Requirement: Go through the material below and copy each line exactly.

--- Provided data Enclosed Below ---

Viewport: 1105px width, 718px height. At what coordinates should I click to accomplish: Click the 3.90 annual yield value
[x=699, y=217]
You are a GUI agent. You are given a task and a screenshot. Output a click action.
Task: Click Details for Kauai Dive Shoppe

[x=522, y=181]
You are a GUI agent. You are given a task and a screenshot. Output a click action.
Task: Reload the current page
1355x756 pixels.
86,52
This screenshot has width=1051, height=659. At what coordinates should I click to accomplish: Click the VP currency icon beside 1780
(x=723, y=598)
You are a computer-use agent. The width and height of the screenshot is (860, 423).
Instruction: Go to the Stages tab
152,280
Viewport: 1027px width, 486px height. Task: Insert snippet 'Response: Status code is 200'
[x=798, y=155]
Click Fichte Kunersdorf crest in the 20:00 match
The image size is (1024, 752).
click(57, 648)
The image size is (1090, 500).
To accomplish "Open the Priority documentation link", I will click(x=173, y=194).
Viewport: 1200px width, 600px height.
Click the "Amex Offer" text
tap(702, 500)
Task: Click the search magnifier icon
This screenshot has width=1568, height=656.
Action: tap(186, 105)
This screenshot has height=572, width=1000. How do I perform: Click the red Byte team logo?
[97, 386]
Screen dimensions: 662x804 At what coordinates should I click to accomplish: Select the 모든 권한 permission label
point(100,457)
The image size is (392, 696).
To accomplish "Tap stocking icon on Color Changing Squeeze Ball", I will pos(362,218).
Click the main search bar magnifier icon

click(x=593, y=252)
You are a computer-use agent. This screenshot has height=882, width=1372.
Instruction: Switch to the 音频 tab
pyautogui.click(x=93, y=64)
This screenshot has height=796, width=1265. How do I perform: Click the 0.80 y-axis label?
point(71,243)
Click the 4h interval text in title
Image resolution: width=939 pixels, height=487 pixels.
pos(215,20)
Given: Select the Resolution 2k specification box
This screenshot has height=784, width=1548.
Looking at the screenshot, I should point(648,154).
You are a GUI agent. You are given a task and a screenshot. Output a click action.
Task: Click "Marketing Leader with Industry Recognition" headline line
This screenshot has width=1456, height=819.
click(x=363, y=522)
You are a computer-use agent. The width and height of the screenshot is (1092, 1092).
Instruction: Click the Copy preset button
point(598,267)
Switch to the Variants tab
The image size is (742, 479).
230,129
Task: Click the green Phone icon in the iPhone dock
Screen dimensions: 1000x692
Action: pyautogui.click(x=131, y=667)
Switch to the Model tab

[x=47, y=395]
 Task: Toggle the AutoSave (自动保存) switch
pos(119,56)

--- End of Enclosed Provided data ---

Solution to this exercise:
Viewport: 1105px width, 718px height. At what coordinates should I click to accomplish: Click the 3.90 annual yield value
[x=699, y=217]
You are a GUI agent. You are given a task and a screenshot. Output a click action.
Task: Click Details for Kauai Dive Shoppe

[x=522, y=181]
You are a GUI agent. You are given a task and a screenshot. Output a click action.
Task: Reload the current page
1355x756 pixels.
86,52
This screenshot has width=1051, height=659. At what coordinates should I click to accomplish: Click the VP currency icon beside 1780
(x=723, y=598)
You are a computer-use agent. The width and height of the screenshot is (860, 423).
Instruction: Go to the Stages tab
152,280
Viewport: 1027px width, 486px height. Task: Insert snippet 'Response: Status code is 200'
[x=798, y=155]
Click Fichte Kunersdorf crest in the 20:00 match
The image size is (1024, 752).
click(57, 648)
The image size is (1090, 500).
To accomplish "Open the Priority documentation link", I will click(x=173, y=194).
Viewport: 1200px width, 600px height.
Click the "Amex Offer" text
tap(702, 500)
Task: Click the search magnifier icon
This screenshot has width=1568, height=656.
Action: tap(186, 105)
This screenshot has height=572, width=1000. How do I perform: Click the red Byte team logo?
[97, 386]
Screen dimensions: 662x804 At what coordinates should I click to accomplish: Select the 모든 권한 permission label
point(100,457)
The image size is (392, 696).
To accomplish "Tap stocking icon on Color Changing Squeeze Ball", I will pos(362,218).
Click the main search bar magnifier icon

click(x=593, y=252)
You are a computer-use agent. This screenshot has height=882, width=1372.
Instruction: Switch to the 音频 tab
pyautogui.click(x=93, y=64)
This screenshot has height=796, width=1265. How do I perform: Click the 0.80 y-axis label?
point(71,243)
Click the 4h interval text in title
Image resolution: width=939 pixels, height=487 pixels.
pos(215,20)
Given: Select the Resolution 2k specification box
This screenshot has height=784, width=1548.
Looking at the screenshot, I should point(648,154).
You are a GUI agent. You are given a task and a screenshot. Output a click action.
Task: Click "Marketing Leader with Industry Recognition" headline line
This screenshot has width=1456, height=819.
click(x=363, y=522)
You are a computer-use agent. The width and height of the screenshot is (1092, 1092).
Instruction: Click the Copy preset button
point(598,267)
Switch to the Variants tab
The image size is (742, 479).
230,129
Task: Click the green Phone icon in the iPhone dock
Screen dimensions: 1000x692
Action: pyautogui.click(x=131, y=667)
Switch to the Model tab

[x=47, y=395]
 Task: Toggle the AutoSave (自动保存) switch
pos(119,56)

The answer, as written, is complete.